:: TASK PROMPT ::
All of the entries must be output exactly as they are.

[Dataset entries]
..........
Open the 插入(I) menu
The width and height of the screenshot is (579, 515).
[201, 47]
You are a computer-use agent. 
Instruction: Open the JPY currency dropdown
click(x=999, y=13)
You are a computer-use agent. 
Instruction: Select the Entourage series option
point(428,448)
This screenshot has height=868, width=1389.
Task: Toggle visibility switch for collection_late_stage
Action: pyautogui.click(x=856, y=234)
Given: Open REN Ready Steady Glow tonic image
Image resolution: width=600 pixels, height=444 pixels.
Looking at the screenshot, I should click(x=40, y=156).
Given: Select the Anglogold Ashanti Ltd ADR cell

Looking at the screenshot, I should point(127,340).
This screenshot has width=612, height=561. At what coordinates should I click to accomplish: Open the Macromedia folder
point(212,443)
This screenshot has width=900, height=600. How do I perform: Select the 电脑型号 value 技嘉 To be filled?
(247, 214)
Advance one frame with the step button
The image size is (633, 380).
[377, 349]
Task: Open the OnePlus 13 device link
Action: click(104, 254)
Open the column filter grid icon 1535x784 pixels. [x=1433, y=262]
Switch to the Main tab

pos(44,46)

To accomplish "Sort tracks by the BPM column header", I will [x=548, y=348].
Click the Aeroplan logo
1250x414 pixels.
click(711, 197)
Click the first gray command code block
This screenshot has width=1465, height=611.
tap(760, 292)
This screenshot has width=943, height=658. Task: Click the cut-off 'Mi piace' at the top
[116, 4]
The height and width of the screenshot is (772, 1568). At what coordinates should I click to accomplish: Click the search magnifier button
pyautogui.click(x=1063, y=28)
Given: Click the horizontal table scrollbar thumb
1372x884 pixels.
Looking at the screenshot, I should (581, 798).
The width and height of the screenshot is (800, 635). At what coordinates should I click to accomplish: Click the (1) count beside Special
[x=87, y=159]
..........
:: YOUR RESPONSE ::
Open the 插入(I) menu
The width and height of the screenshot is (579, 515).
[201, 47]
You are a computer-use agent. 
Instruction: Open the JPY currency dropdown
click(x=999, y=13)
You are a computer-use agent. 
Instruction: Select the Entourage series option
point(428,448)
This screenshot has height=868, width=1389.
Task: Toggle visibility switch for collection_late_stage
Action: pyautogui.click(x=856, y=234)
Given: Open REN Ready Steady Glow tonic image
Image resolution: width=600 pixels, height=444 pixels.
Looking at the screenshot, I should click(x=40, y=156).
Given: Select the Anglogold Ashanti Ltd ADR cell

Looking at the screenshot, I should point(127,340).
This screenshot has width=612, height=561. At what coordinates should I click to accomplish: Open the Macromedia folder
point(212,443)
This screenshot has width=900, height=600. How do I perform: Select the 电脑型号 value 技嘉 To be filled?
(247, 214)
Advance one frame with the step button
The image size is (633, 380).
[377, 349]
Task: Open the OnePlus 13 device link
Action: click(104, 254)
Open the column filter grid icon 1535x784 pixels. [x=1433, y=262]
Switch to the Main tab

pos(44,46)

To accomplish "Sort tracks by the BPM column header", I will [x=548, y=348].
Click the Aeroplan logo
1250x414 pixels.
click(711, 197)
Click the first gray command code block
This screenshot has width=1465, height=611.
tap(760, 292)
This screenshot has width=943, height=658. Task: Click the cut-off 'Mi piace' at the top
[116, 4]
The height and width of the screenshot is (772, 1568). At what coordinates should I click to accomplish: Click the search magnifier button
pyautogui.click(x=1063, y=28)
Given: Click the horizontal table scrollbar thumb
1372x884 pixels.
Looking at the screenshot, I should (581, 798).
The width and height of the screenshot is (800, 635). At what coordinates should I click to accomplish: Click the (1) count beside Special
[x=87, y=159]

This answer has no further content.